Where a line below includes the word "filtrare", copy that line.
:: Study material ::
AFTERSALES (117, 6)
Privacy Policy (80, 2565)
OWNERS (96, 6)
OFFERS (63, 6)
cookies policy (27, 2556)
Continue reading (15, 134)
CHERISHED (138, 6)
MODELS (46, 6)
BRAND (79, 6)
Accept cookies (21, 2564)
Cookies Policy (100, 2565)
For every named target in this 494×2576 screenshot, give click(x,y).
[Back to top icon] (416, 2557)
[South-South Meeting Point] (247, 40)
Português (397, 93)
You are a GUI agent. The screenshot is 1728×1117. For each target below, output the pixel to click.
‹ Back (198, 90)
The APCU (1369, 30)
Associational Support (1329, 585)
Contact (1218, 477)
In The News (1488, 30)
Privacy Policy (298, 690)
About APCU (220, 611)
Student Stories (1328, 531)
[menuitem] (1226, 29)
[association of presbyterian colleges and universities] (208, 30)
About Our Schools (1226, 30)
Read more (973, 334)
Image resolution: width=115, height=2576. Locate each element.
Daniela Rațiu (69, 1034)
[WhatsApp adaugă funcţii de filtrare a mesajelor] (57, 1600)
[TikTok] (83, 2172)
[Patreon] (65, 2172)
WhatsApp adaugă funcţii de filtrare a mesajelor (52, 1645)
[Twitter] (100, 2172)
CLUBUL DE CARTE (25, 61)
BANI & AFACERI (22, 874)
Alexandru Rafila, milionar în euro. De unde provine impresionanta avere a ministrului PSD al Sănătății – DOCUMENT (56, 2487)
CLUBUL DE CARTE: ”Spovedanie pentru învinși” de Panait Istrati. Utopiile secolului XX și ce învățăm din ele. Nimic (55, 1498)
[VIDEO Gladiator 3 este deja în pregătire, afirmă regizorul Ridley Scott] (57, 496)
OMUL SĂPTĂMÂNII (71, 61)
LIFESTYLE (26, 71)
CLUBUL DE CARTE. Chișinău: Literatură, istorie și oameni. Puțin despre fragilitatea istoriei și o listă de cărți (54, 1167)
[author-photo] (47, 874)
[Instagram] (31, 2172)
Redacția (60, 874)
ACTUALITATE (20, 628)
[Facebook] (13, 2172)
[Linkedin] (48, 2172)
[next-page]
:::
### Result of the exercise:
[WhatsApp adaugă funcţii de filtrare a mesajelor] (57, 1600)
WhatsApp adaugă funcţii de filtrare a mesajelor (52, 1645)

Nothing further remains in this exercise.